Festnahme im Alpen-Mord
Britische und französische Polizisten nehmen den Bruder eines Opfers fest. Ein Erbstreit als Motiv?
Paris. Der Vierfach-Mord nahe dem Alpendörfchen Chevaline gehört zu den rätselhaftesten Fällen der französischen Kriminalgeschichte. Bald zehn Monate später vermeldet die britische Polizei die spektakuläre Festnahme eines Tatverdächtigen: Es handelt sich offenbar um den 54-Jährigen Bruder des erschossenen Saad al-Hilli. Mögliches Tatmotiv des Massakers: ein Streit um das Millionenerbe.
Während sich die Fahnder von Scotland Yard in vornehmer Zurückhaltung üben, geben die französischen Kollegen umso bereitwilliger Auskunft. „Die Festnahme war längst überfällig, sie hätte schon vor einiger Zeit erfolgen sollen“, zitiert die „Daily Mail“ einen Ermittler von der Kripo in Annecy.
Der 54-Jährige stand von Anfang an im Visier der Polizei. Mehrfach wurde er als Zeuge verhört und jedes Mal bestritt er energisch eine Familienfehde, erst recht eine Verwicklung in die Bluttat.
Die Al-Hillis stammen aus dem Irak und leben seit mehr als zwei Jahrzehnten in der Grafschaft Surrey nahe London. Der vor zwei Jahren verstorbene Vater hatte den Brüdern ein Millionenvermögen hinterlassen.
Das schockierende Verbrechen ereignete sich am Nachmittag des 5. September 2012 in einem Waldstück in den französischen Alpen. Ihm fielen Saad al-Hilli (50), seine Frau Ikbal (47) und deren Mutter Suhaila al-Allaf (74) zum Opfer.
Nur die beiden Töchter überlebten dieses Massaker. Zehab (7) erlitt lebensgefährliche Verletzungen durch einen Schuss in die Schulter und brutale Hiebe auf den Kopf. Erst nach zwei Operationen war sie außer Lebensgefahr.

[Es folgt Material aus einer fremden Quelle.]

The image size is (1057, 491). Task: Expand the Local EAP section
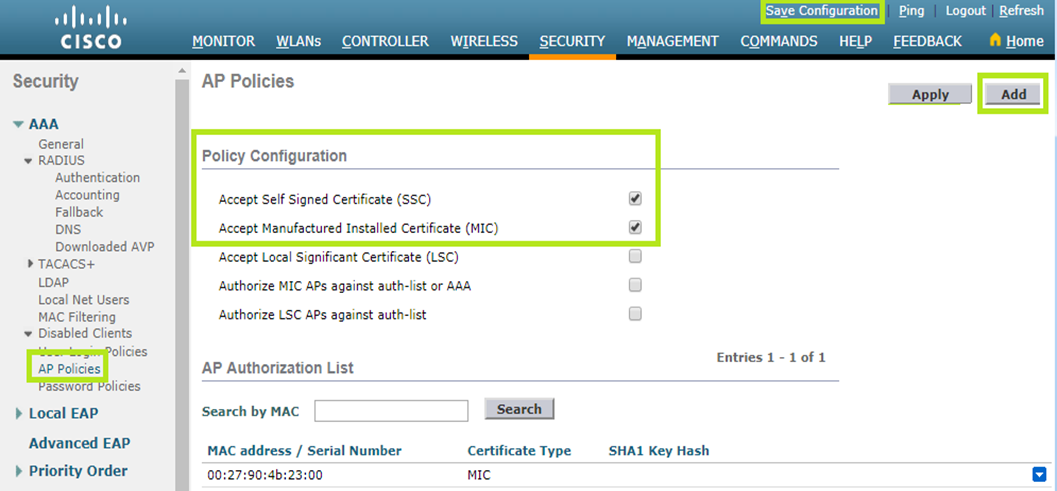coord(19,414)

Ihre Erinnerungen an die Tat sind vage, ein „Böser“ habe sie begangen, gab sie später zu Protokoll. Ihrer jüngeren Schwester Zaina (4) wurde nicht ein einziges Haar gekrümmt.
Nach der Festnahme am Montag in London wurde der Mann von britischen und französischen Ermittlern verhört. Im Kommuniqué der britischen Polizei heißt es lediglich, dem Festgenommenen werde vorgeworfen, an einem „Mordkomplott“ beteiligt gewesen zu sein.
Unterdessen wird spekuliert, was die Fahnder auf die Spur des Bruders brachte. Dem Vernehmen nach interessieren sich die Fahnder seit Juni für Telefonate, die der Festgenommene mit Gesprächspartnern in Rumänien geführt hat.
Bis zu diesem Zeitpunkt hatten sich die Ermittlungen totgelaufen. Nun schöpft die „Task Force“ neue Hoffnung. Gesucht wird zudem ein Besitzer eines Geländewagens mit britischem Kennzeichen, der in Tatortnähe gesehen wurde.